**REQUIRED ACTION:** A single count is required: the lines of the data below in which the word "arrow" occurs.

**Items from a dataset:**
=-=-=-=-=

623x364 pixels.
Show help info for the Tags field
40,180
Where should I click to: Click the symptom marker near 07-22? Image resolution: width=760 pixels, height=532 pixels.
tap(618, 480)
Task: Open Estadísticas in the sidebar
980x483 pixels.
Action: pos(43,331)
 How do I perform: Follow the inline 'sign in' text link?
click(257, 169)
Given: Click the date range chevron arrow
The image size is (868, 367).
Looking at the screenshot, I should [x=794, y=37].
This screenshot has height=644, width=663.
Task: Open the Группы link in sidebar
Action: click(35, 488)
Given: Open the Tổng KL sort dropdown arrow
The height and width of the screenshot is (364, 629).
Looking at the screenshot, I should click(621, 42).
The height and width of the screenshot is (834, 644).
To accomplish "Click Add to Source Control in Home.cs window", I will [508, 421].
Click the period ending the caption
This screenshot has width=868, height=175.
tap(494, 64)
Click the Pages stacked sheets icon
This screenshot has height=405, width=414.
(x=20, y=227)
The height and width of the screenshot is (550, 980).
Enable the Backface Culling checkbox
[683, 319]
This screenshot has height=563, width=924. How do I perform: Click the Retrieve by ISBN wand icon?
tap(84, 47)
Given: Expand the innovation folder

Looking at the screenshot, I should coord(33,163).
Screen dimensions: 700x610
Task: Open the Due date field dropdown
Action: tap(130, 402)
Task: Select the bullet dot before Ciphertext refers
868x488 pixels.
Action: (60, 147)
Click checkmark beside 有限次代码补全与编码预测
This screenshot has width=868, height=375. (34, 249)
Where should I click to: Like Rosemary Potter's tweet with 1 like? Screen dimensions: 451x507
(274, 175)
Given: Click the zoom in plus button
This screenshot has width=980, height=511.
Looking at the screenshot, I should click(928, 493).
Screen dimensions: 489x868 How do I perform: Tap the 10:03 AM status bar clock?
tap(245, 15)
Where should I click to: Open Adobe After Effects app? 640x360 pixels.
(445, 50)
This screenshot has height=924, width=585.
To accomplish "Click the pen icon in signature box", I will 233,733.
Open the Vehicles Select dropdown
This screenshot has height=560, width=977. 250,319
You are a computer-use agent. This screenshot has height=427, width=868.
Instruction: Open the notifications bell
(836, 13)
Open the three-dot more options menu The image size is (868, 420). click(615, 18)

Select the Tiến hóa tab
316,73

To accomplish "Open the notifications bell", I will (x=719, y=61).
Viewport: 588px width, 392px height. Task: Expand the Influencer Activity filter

=-=-=-=-=

**REPLY TO THE TASK:** 2